● **Directions**:
What are the lines of the listing below, word for word, from the first down to the one that contains "Task: Expand the Users sidebar menu"?

==*==

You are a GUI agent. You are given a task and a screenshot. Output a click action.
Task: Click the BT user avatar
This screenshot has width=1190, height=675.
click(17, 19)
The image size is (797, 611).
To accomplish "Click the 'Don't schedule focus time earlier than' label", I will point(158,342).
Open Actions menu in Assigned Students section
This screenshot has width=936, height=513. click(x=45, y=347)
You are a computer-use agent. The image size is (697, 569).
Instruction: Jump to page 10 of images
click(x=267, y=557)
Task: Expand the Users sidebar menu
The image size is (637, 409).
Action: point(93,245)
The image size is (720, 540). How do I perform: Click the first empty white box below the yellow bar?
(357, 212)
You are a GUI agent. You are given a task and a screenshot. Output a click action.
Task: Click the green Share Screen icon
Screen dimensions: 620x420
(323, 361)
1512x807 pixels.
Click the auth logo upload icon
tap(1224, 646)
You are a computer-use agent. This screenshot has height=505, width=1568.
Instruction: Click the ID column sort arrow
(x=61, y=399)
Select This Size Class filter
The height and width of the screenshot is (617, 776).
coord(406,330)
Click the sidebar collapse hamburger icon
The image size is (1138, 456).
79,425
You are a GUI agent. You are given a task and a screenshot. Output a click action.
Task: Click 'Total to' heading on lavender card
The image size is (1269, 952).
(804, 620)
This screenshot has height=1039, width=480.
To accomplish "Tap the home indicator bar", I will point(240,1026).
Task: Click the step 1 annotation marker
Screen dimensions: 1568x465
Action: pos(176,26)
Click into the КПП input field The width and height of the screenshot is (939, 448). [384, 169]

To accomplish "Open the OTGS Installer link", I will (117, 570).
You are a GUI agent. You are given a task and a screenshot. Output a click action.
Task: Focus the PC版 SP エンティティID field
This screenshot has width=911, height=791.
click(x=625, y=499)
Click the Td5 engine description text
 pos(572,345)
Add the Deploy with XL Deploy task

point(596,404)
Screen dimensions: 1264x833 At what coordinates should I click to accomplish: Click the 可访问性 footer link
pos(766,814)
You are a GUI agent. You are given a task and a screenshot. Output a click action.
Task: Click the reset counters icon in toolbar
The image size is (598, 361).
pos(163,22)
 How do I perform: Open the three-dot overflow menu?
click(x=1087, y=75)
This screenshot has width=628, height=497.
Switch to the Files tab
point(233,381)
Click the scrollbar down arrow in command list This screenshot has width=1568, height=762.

==*==

● **Answer**:
You are a GUI agent. You are given a task and a screenshot. Output a click action.
Task: Click the BT user avatar
This screenshot has width=1190, height=675.
click(17, 19)
The image size is (797, 611).
To accomplish "Click the 'Don't schedule focus time earlier than' label", I will point(158,342).
Open Actions menu in Assigned Students section
This screenshot has width=936, height=513. click(x=45, y=347)
You are a computer-use agent. The image size is (697, 569).
Instruction: Jump to page 10 of images
click(x=267, y=557)
Task: Expand the Users sidebar menu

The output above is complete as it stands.